150 kilometers to the next practice
It’s different in Bremen because there has been a medical center run by “pro familia” since 1979, a day clinic for outpatient surgeries. On average, 85 percent of all abortions in the state of Bremen take place here. About half of the women come from Lower Saxony, where there are districts in which there is no practice or clinic within a radius of 150 kilometers that can help pregnant women in these cases.
This is a problem that affects all of Germany. This has always been the case, especially in Catholic regions. In others, such as Bremen, doctors retire who have understood abortions as part of their profession, while their successors refuse this medical service. This is possible because Germany has the Pregnancy Conflicts Act, which stipulates that no one can be forced to have an abortion.
Many people also come to Bremen’s “pro familia” because the procedure is also performed here under local anesthesia and they are treated up to the 14th week of pregnancy. Many other practices and clinics only do this up to the ninth or tenth week.
An abortion is not prosecuted up to 14 weeks after the last menstruation. Provided there was a consultation beforehand and a three-day reflection period. After the deadline, doctors decide whether carrying the pregnancy to term is reasonable in their opinion. Women almost only have a chance of an abortion if a disability in the fetus is diagnosed. The law expressly states that it is about the physical or mental state of the woman, which should be decisive.
In Bremen and Lower Saxony there will now be some whose pregnancy is too far advanced to be legally and safely terminated. Anyone who can afford it goes to Holland, where, according to taz research, every third to fourth pregnant woman residing in Germany has the pregnancy terminated in the second trimester. You must bear the costs yourself.

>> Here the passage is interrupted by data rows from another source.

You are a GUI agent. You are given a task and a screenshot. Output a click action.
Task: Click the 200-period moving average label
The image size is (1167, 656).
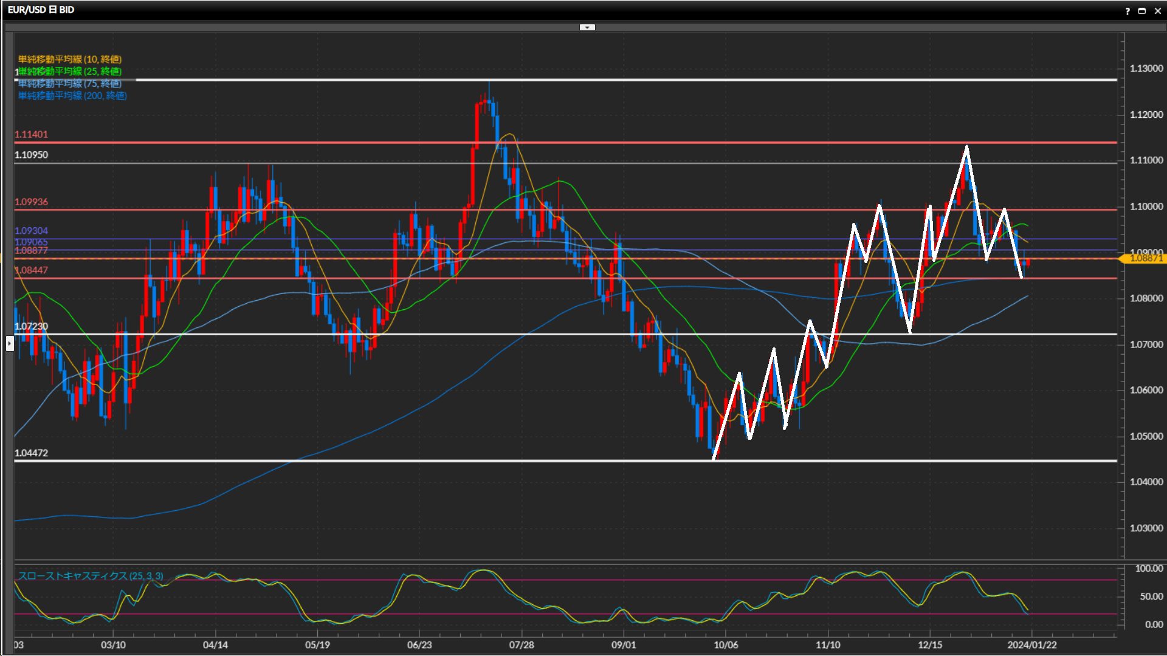click(72, 96)
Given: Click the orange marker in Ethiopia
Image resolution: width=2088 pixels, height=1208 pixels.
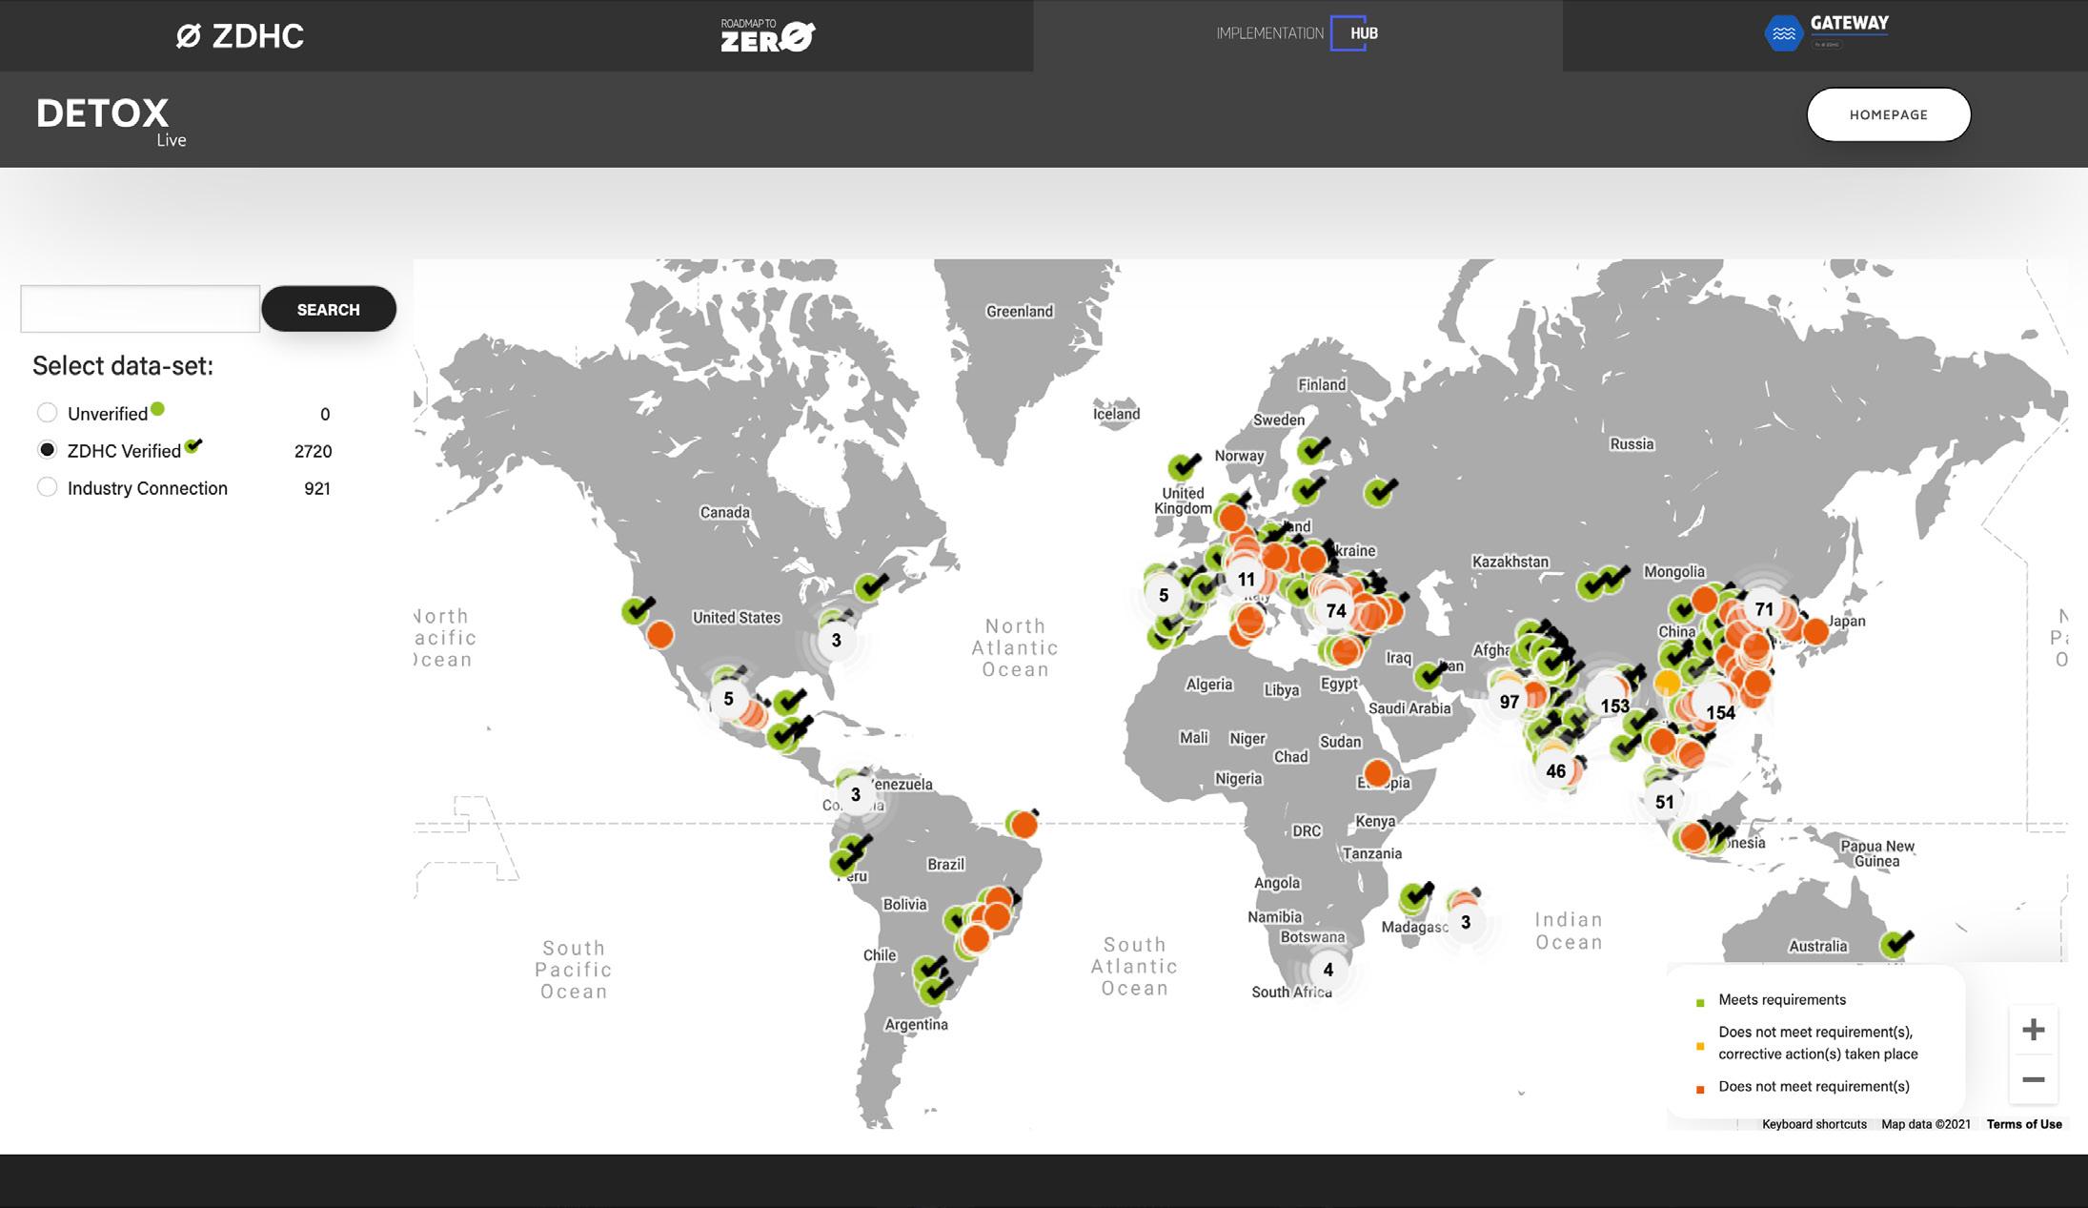Looking at the screenshot, I should (1376, 772).
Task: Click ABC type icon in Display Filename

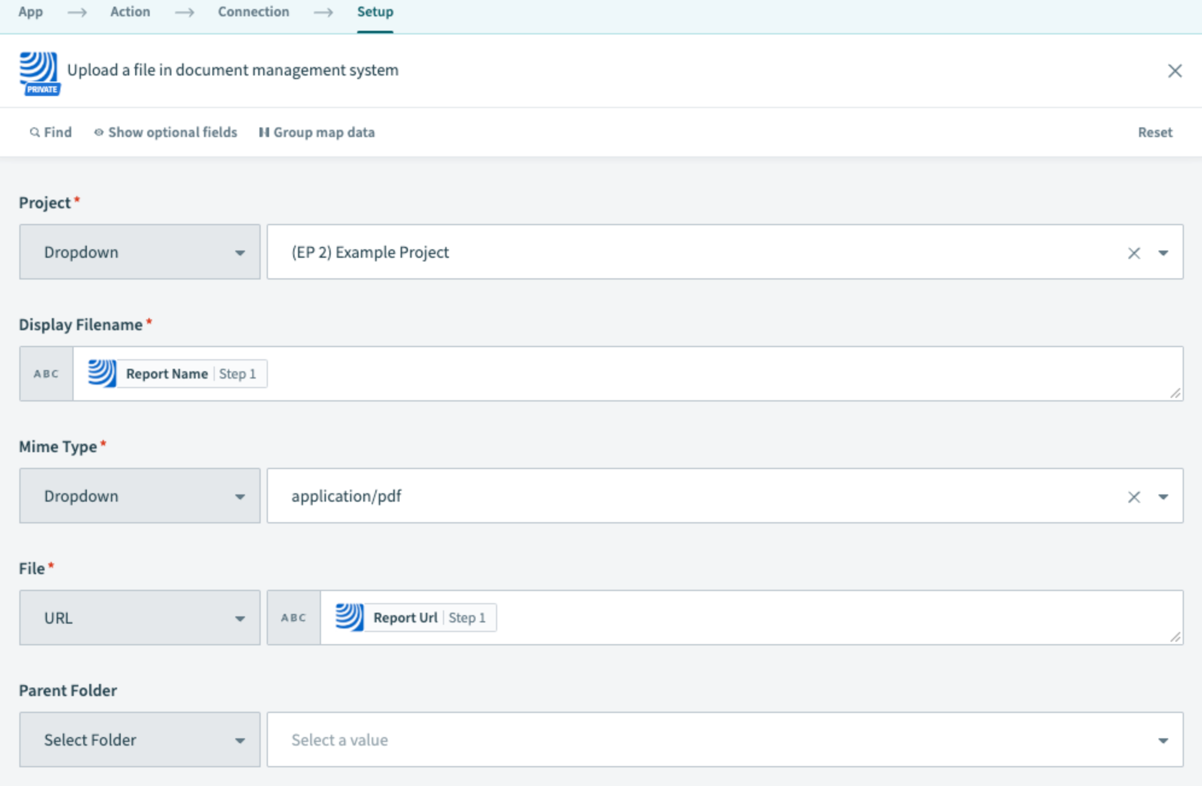Action: 46,374
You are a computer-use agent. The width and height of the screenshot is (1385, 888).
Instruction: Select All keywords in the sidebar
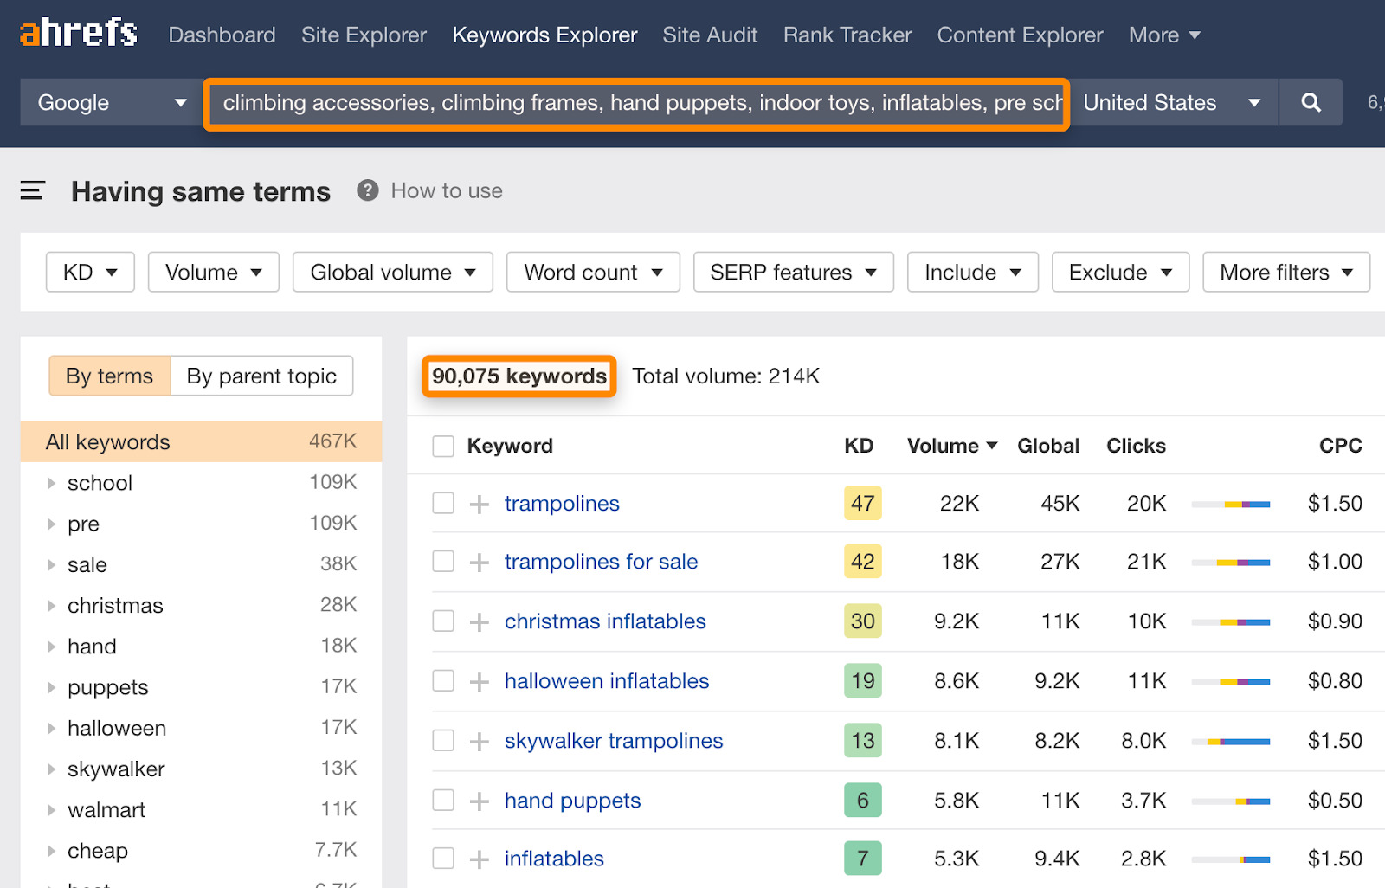pyautogui.click(x=107, y=441)
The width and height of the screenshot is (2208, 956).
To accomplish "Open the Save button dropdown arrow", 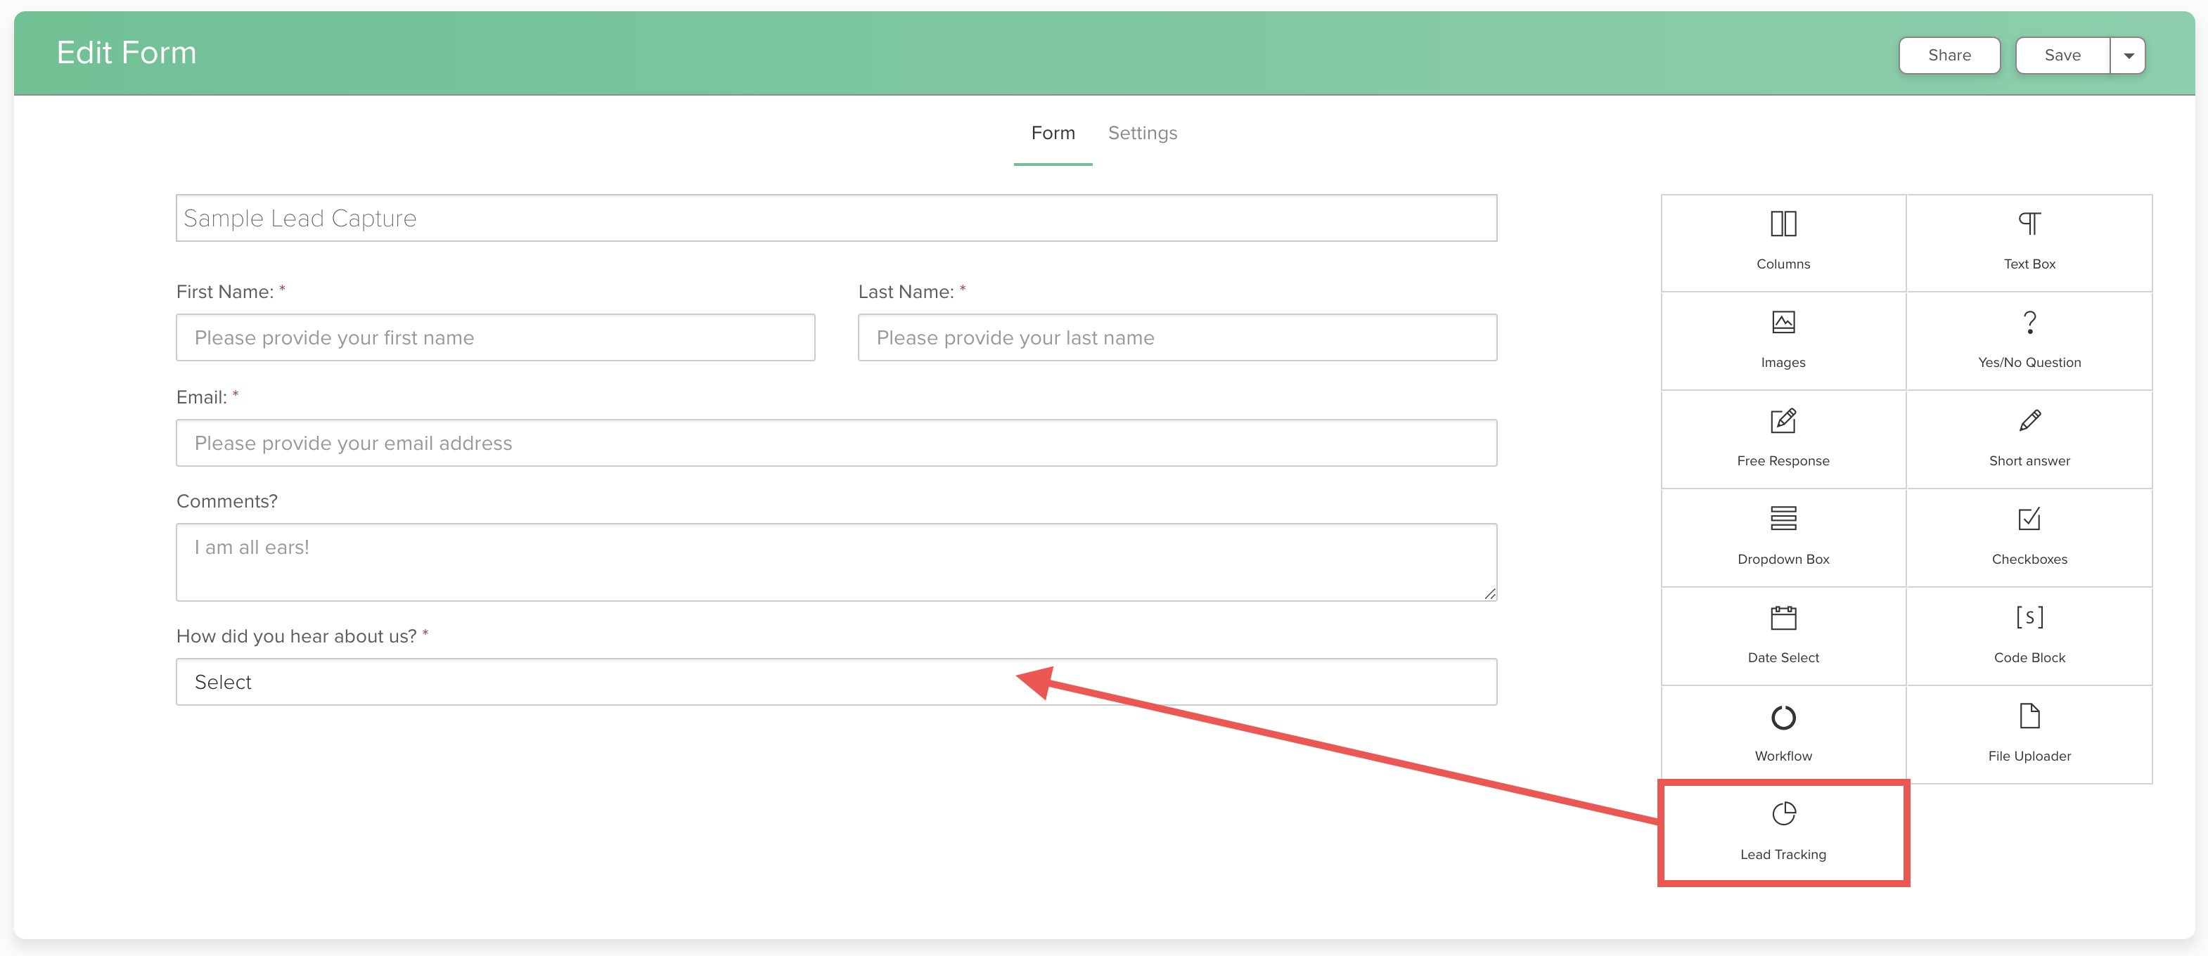I will [2128, 56].
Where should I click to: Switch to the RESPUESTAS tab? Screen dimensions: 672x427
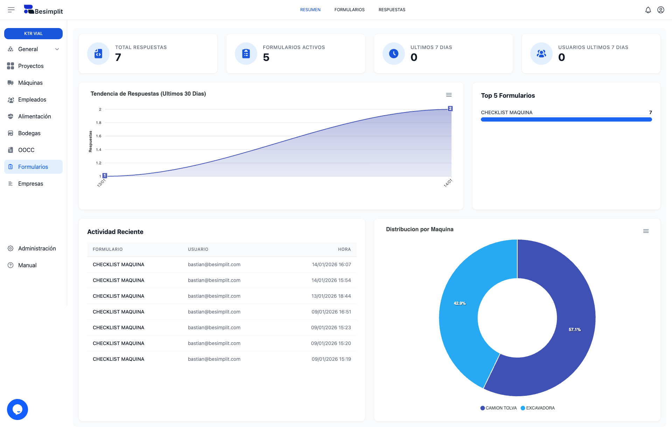[x=392, y=10]
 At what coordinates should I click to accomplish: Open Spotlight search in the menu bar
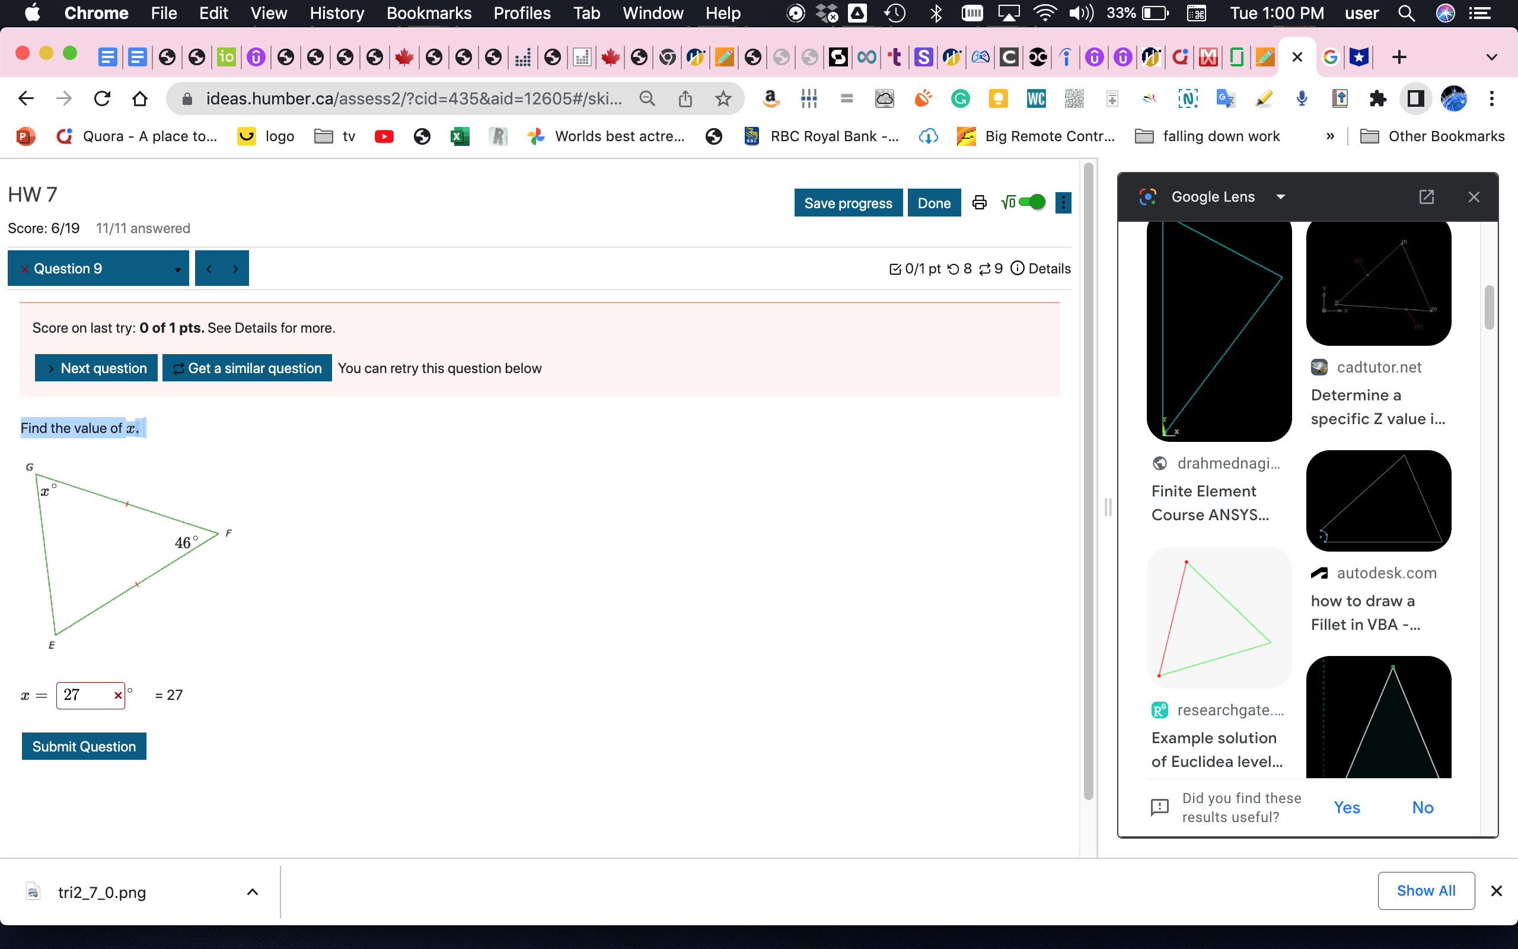coord(1407,13)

In Holland, the procedure is possible up to the 24th week of pregnancy in specialized day clinics. “More and more women from Germany are coming to us in the first trimester of pregnancy because nobody is helping them,” says Gabie Raven on the phone.
The doctor runs such a clinic with locations in Rotterdam and Roermond, which also advises on contraception and menopause. Roermond is close to the German border with Mönchengladbach. “Just yesterday I had two women here who couldn’t find anyone in Germany or whose appointments were postponed until they were over the 14-week period.”
Bremen relies more on medical abortions
A federal state like Bremen cannot solve the problem. “The law binds our hands,” says Diana Schlee, spokeswoman for the Bremen health senator Claudia Bernhard from the left. Paragraph 218 of the Criminal Code robs the state of any possibility of influence. A crime must not be promoted, it is not covered by health insurance, which is why clinics cannot be obliged to ensure care.
“The only thing we can do is talk to doctors to convince them to offer the service,” says Schlee. In cooperation with the Bremen Medical Association, there was a training course on medical abortion on Saturday, 19 doctors, including family doctors, had registered. In Bremen, this method, which is relatively easy to perform compared to surgical abortion, is only used in a fifth of the operations, the national average is a third, and in Berlin even half.
However, medical abortion in Germany is only possible up to the 9th week of pregnancy. And most doctors would only do it like “pro familia” if the woman understands German sufficiently, says state manager Lea Pawlik. Because the woman must know what happens when the bleeding starts at home.
Pawlik is considering hanging a sign on the front door that explains the shortage of doctors on the one hand and that “pro familia” is a private organization on the other. “Many think we do it on behalf of the state or are even a state institution, but we are only closing a gap that the state created with paragraph 218.” This is not the way to make profits, on the contrary. “We only do this for women. But I can’t say for how long,” says Pawlik.